ITEM 7a - QUALITATIVE AND QUANTITATIVE DISCLOSURES ABOUT MARKET RISK
- --------------------------------------------------------------------
The Company is exposed to market risk from changes in foreign currency
exchange rates and interest rates as part of its normal operations. To manage
the volatility relating to these exposures on a consolidated basis, the Company
takes advantage of natural offsets. The Company has estimated its market risk
exposures using sensitivity analyses assuming a 10% change in market rates.
FOREIGN CURRENCY EXCHANGE RATE RISK
Due to its Foreign operations, the Company has assets, liabilities, and
cash flows in currencies other than the U.S. dollar.
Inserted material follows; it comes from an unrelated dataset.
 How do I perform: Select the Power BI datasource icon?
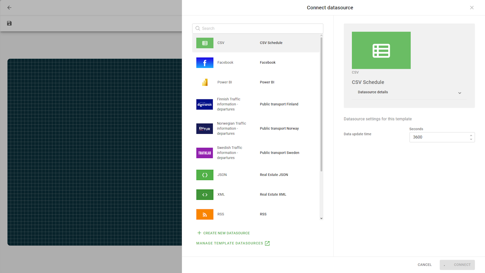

The Company minimizes the
impact of foreign currency exchange rate fluctuations on its Italian net
investment with debt borrowings denominated in Italian lira. Fluctuations in
foreign currency exchange rates also impact the dollar value of non-U.S. cash
flows. To illustrate the potential impact of changes in foreign currency
exchange rates on the dollar value of non-U.S. cash flows, a hypothetical 10%
change in the average exchange rate for fiscal 1998 would have changed income
before taxes by approximately $1.0 million.
The Company's Italian operations also attempt to keep asset and liability
positions that are denominated in non-functional currencies, primarily the U.S.
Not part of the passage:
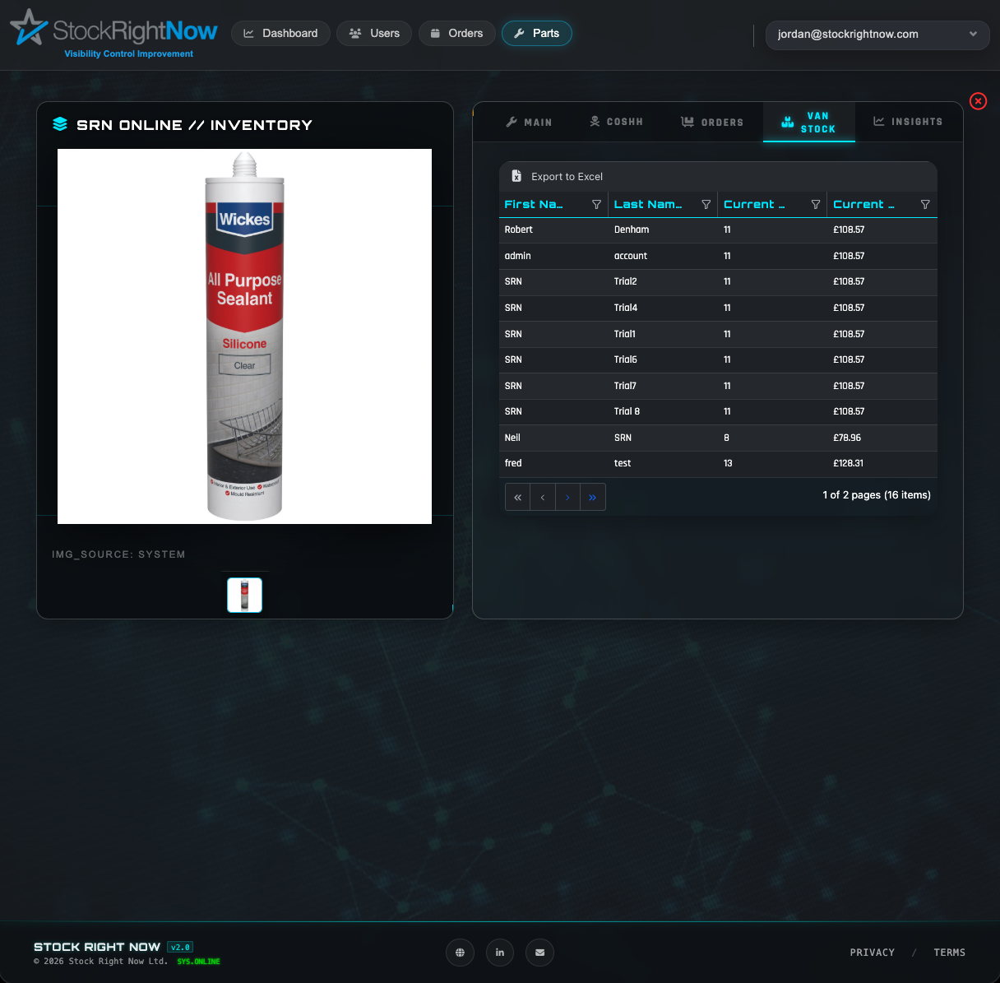Select the sealant product thumbnail
This screenshot has width=1000, height=983.
pyautogui.click(x=244, y=595)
dollar, German marks, and French francs, in balance. During fiscal 1998, the net
exposure averaged approximately $6.0 million; a hypothetical 10% change in the
average exchange rates would change the exposure by $.6 million. The analysis
assumes a parallel shift in currency exchange rates, relative to the Italian
lira. Exchange rates rarely move in the same direction, and the assumption that
the exchange rates change in parallel may overstate the impact of the foreign
currency exchange rate fluctuations.
INTEREST RATE RISK
To manage its exposure to changes in interest rates, the Company uses
both fixed and variable rate debt. At August 31, 1998, the Company had
approximately $172.8 million of debt obligations outstanding with variable
interest rates with a weighted-average effective interest rate of 5.73%. A
hypothetical 10% change in the effective interest rate for these borrowings,
assuming debt levels as of August 31, 1998, would change interest expense by
approximately $1.0 million.
FORWARD-LOOKING STATEMENTS
The above discussion and the estimated amounts generated from the
sensitivity analyses referred to above include forward-looking statements of
market risk which assume that certain adverse market conditions may occur.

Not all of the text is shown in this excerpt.